* Material shown *
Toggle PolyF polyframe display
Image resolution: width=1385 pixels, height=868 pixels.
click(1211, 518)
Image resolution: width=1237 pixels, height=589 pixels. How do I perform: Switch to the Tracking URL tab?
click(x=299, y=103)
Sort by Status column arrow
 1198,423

---

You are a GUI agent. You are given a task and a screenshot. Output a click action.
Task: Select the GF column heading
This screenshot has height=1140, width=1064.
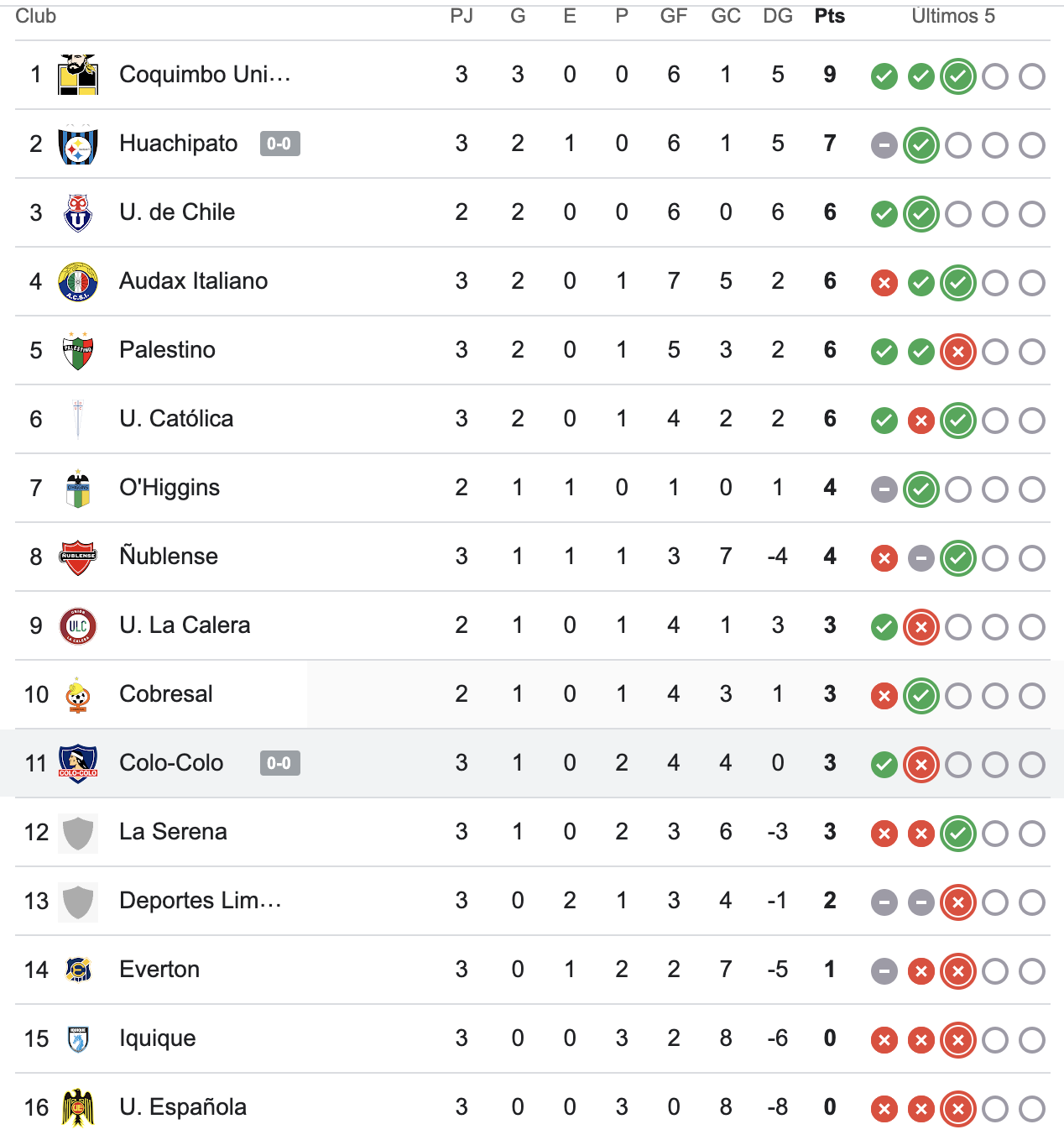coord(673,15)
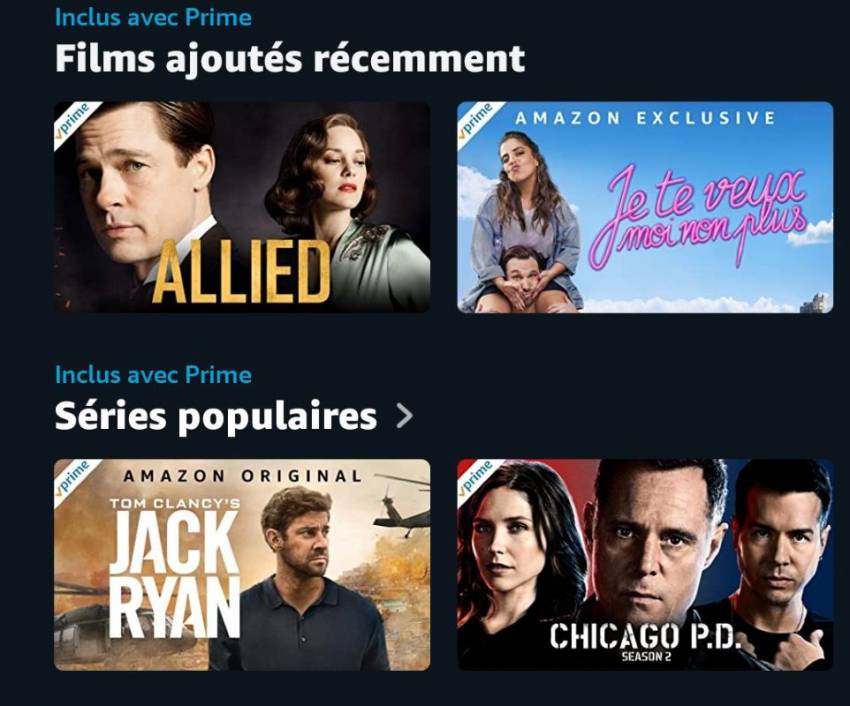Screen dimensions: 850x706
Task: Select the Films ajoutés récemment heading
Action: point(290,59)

* Directive *
Which lines of the listing above contain the string "click"? Copy out each of them.

* Result below *
click(1211, 518)
click(x=299, y=103)
You are a GUI agent. You are given a task and a screenshot. Output a click action.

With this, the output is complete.